Opening ports / allowing programs

Assuming you keep your XP updated, windows will pop up for new programs asking you whether you want it to allow communication. The general, good, idea is to deny everything that's not allowed by you or windows policies.

If you need to allow things later, usually because they don't seem to work, you need to figure out what ports a program expects connections on. (every now and then an ISP may be trying to discourage certain programs or services, either for legal or security reasons, by firewalling them on your connection, which is usually solvable by changing the port number)

To allow incoming connections to ports, Go into the properties (of any one of them), 'Advanced' tab, Settings (in the Windows Firewall part), its 'Exceptions' tab, 'Add port', and give it the port number and protocol type (TCP or UDP). You can name it anything.

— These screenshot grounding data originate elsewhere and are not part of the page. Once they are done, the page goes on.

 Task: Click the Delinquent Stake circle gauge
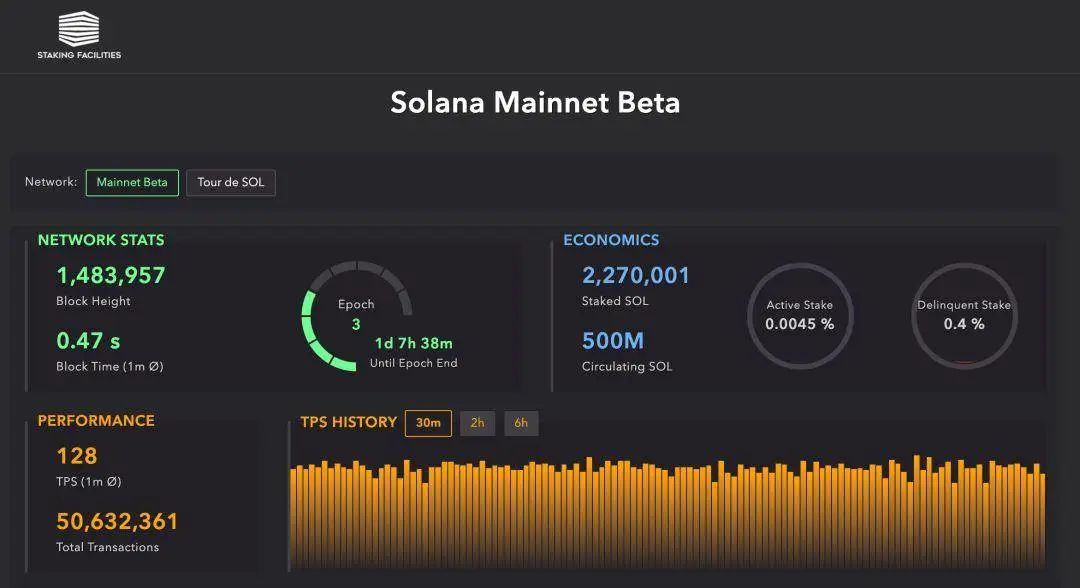click(964, 316)
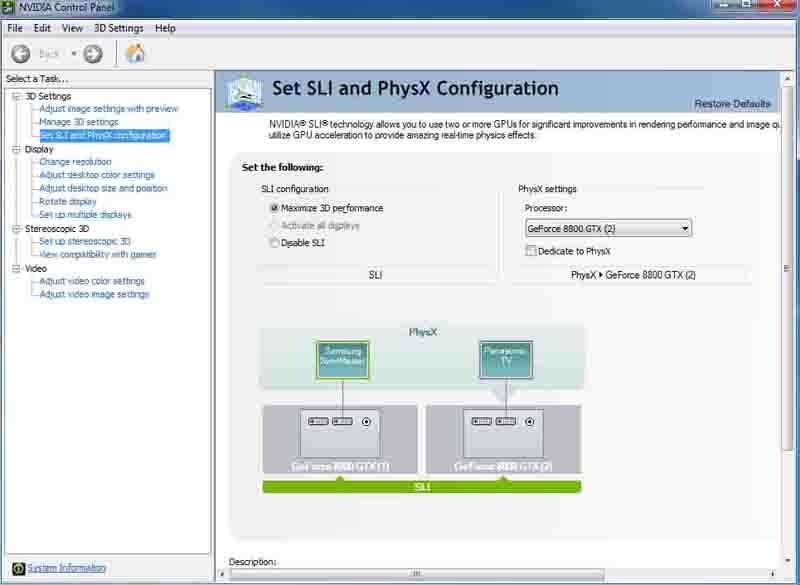This screenshot has height=585, width=800.
Task: Open the 3D Settings menu in menu bar
Action: (119, 28)
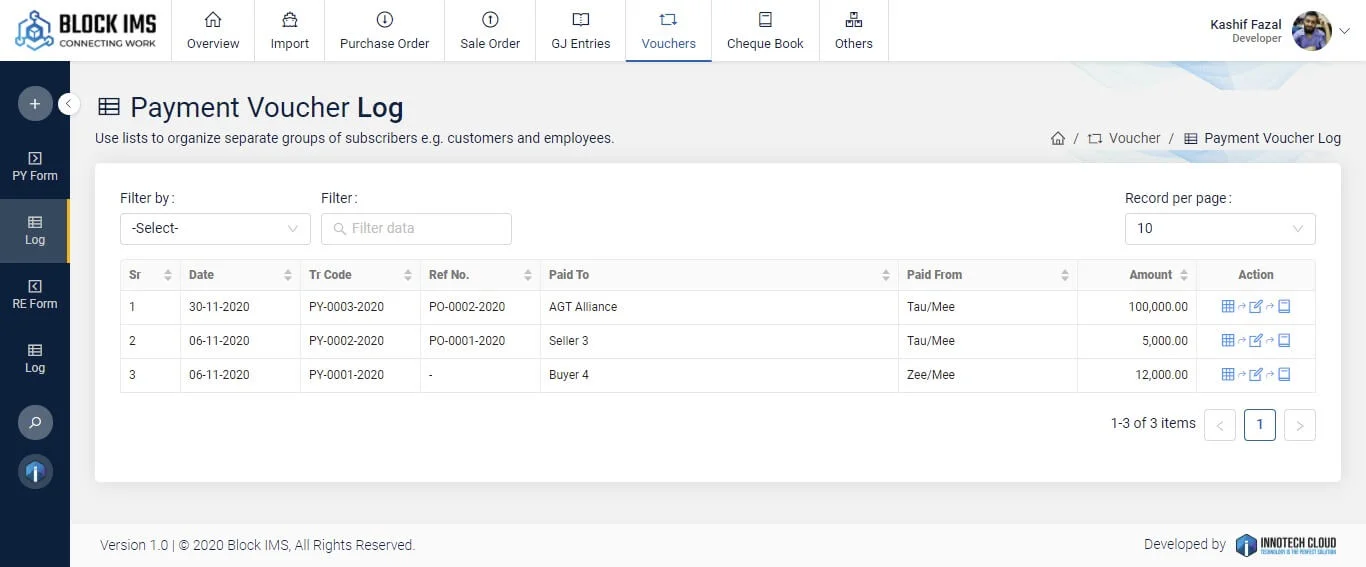Click the sidebar search magnifier icon
Viewport: 1366px width, 567px height.
pyautogui.click(x=35, y=423)
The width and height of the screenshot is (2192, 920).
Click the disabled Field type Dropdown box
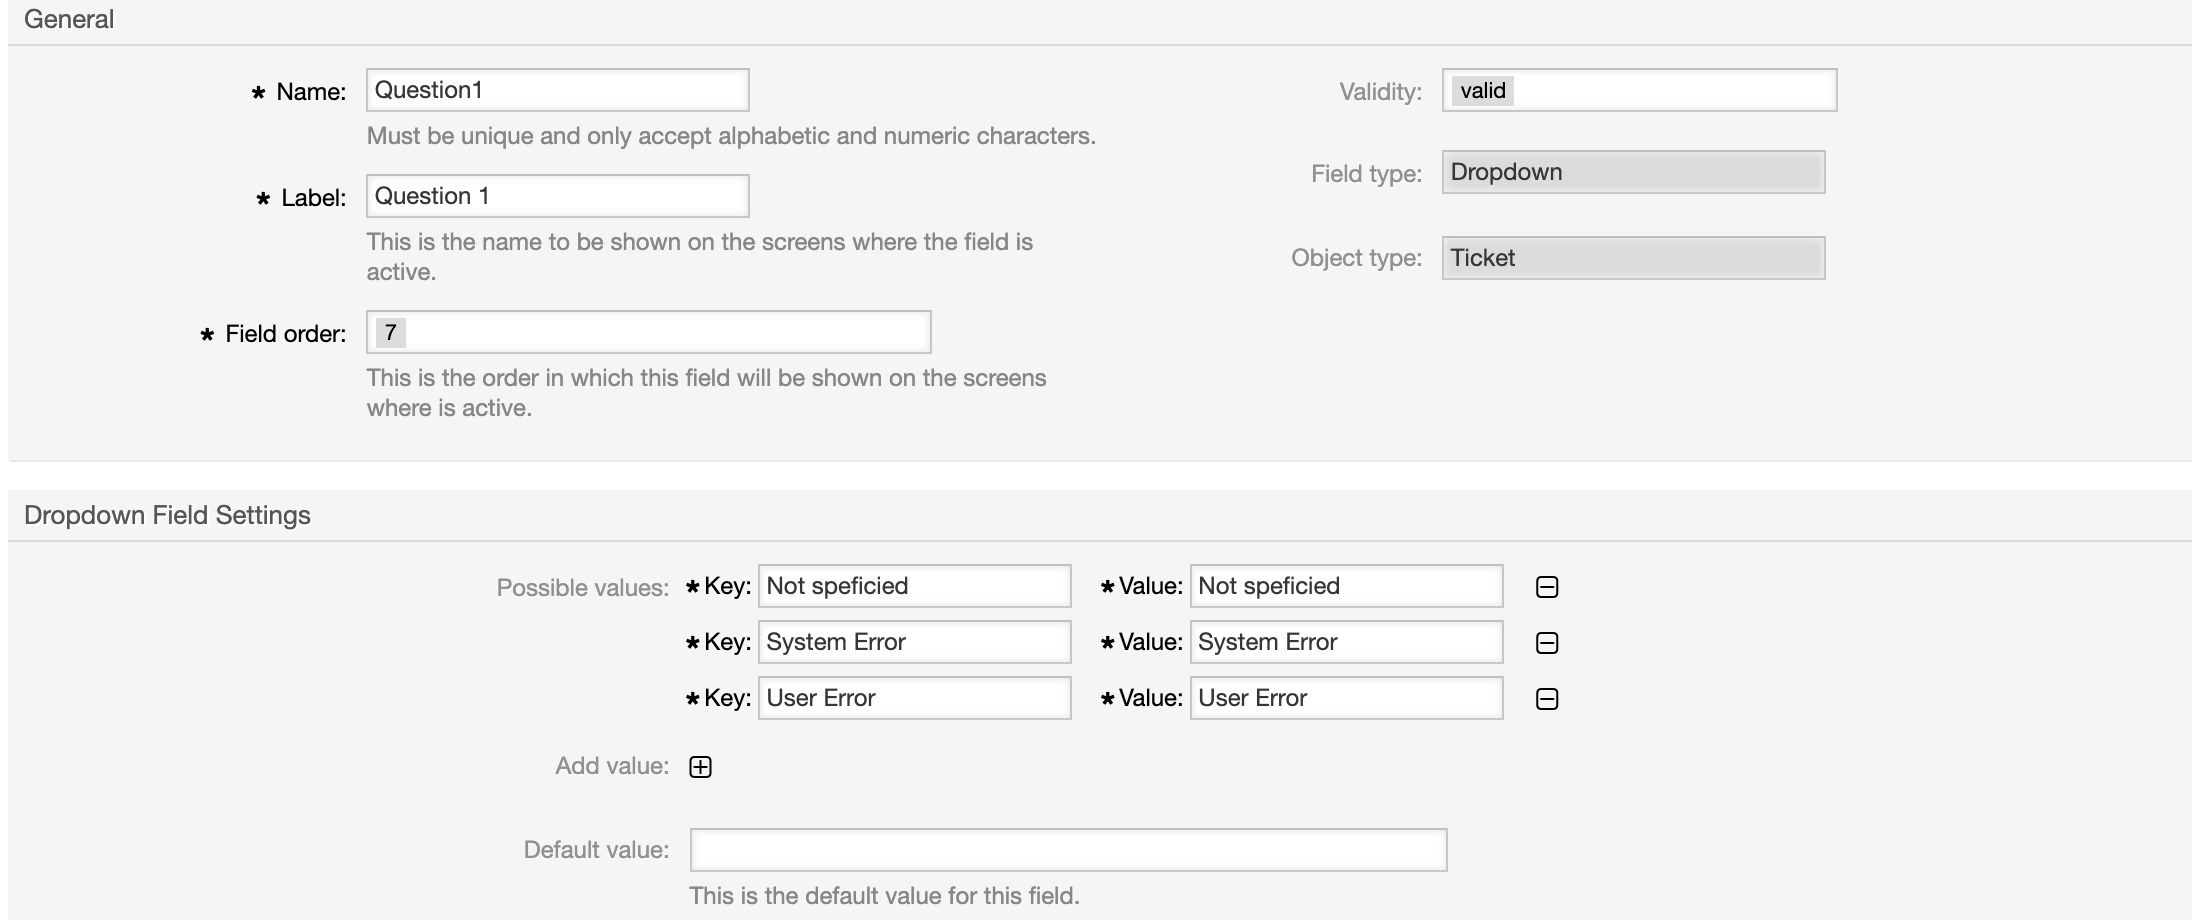1633,172
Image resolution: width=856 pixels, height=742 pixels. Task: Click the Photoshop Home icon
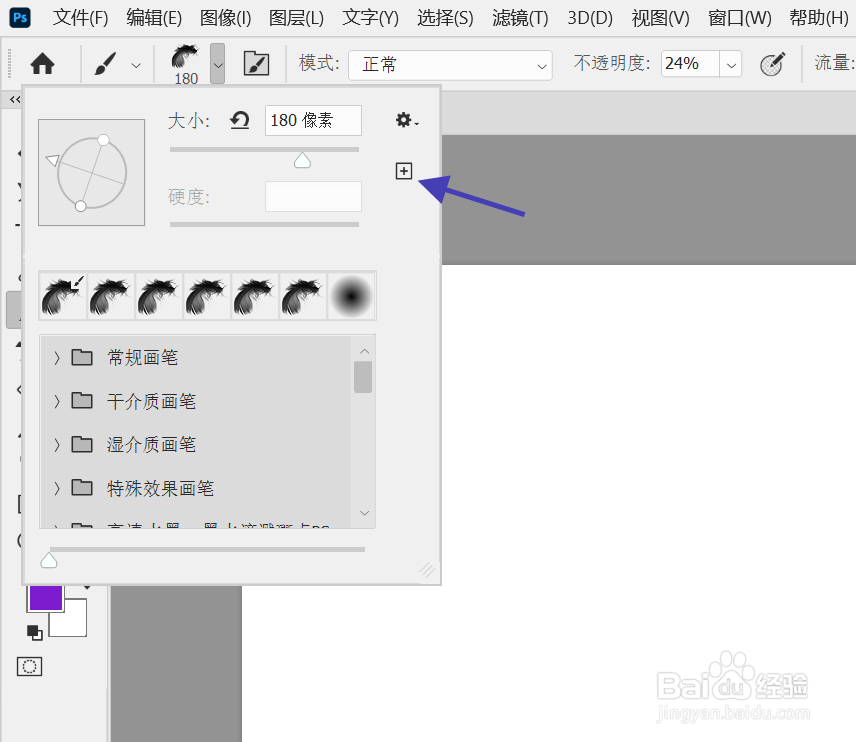(41, 63)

As you can see from the dialog, you can also allow programs. This works by checking the executable path-and-filename for a running program, and allowing it based on that. I vaguely remember problems with it (This may be related to disallowals and rule ordering), but if they have been fixed, this is more flexible as it would mean not having to deal with ports.


Per-Interface

This may not be relevant for most, but you can enable and disable the firewall per interface (as would seem logical to me, but it en-/disables it for all) If you want this, instead of enabling/disabling from the right-click menu in the network control panel you should:

Go into any network interface's properties, 'Advanced' tab, 'Settings' in the Windows Firewall part, its 'Advanced' tab, and check only the interfaces you want protected.